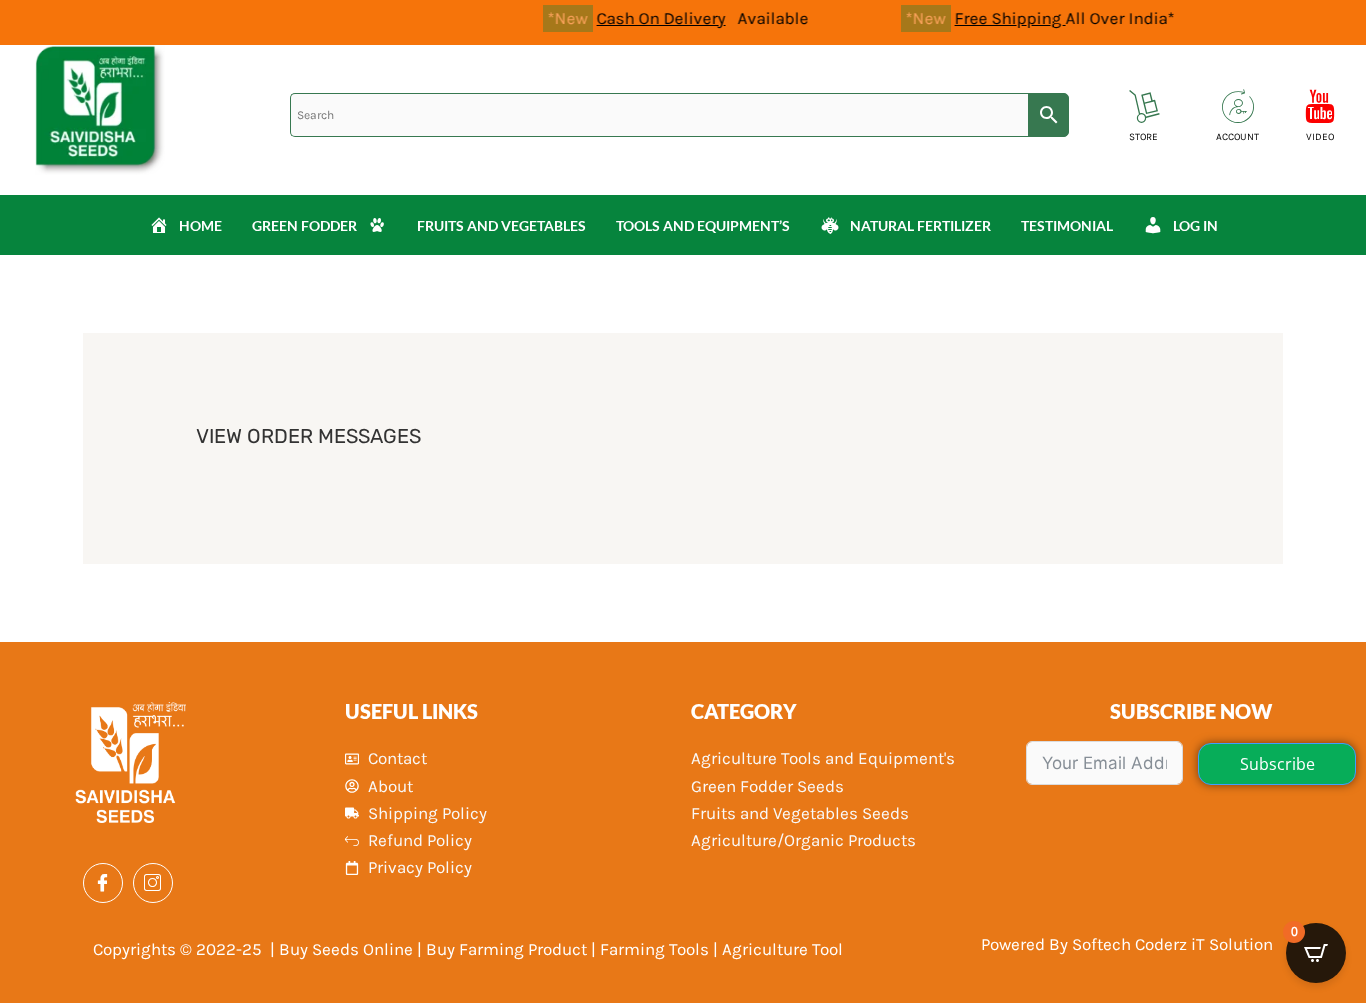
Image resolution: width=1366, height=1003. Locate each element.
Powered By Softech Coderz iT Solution (1127, 944)
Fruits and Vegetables (501, 225)
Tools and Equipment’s (703, 225)
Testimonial (1067, 225)
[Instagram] (153, 883)
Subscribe (1277, 764)
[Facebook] (103, 883)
▬▬▬
TASK REQUIREMENTS: Pictures are to be left out. Everything else in the records must be written out exactly.

TASK SOLUTION:
Image resolution: width=1366, height=1003. Locate each element.
Powered By Softech Coderz iT Solution (1127, 944)
Fruits and Vegetables (501, 225)
Tools and Equipment’s (703, 225)
Testimonial (1067, 225)
[Instagram] (153, 883)
Subscribe (1277, 764)
[Facebook] (103, 883)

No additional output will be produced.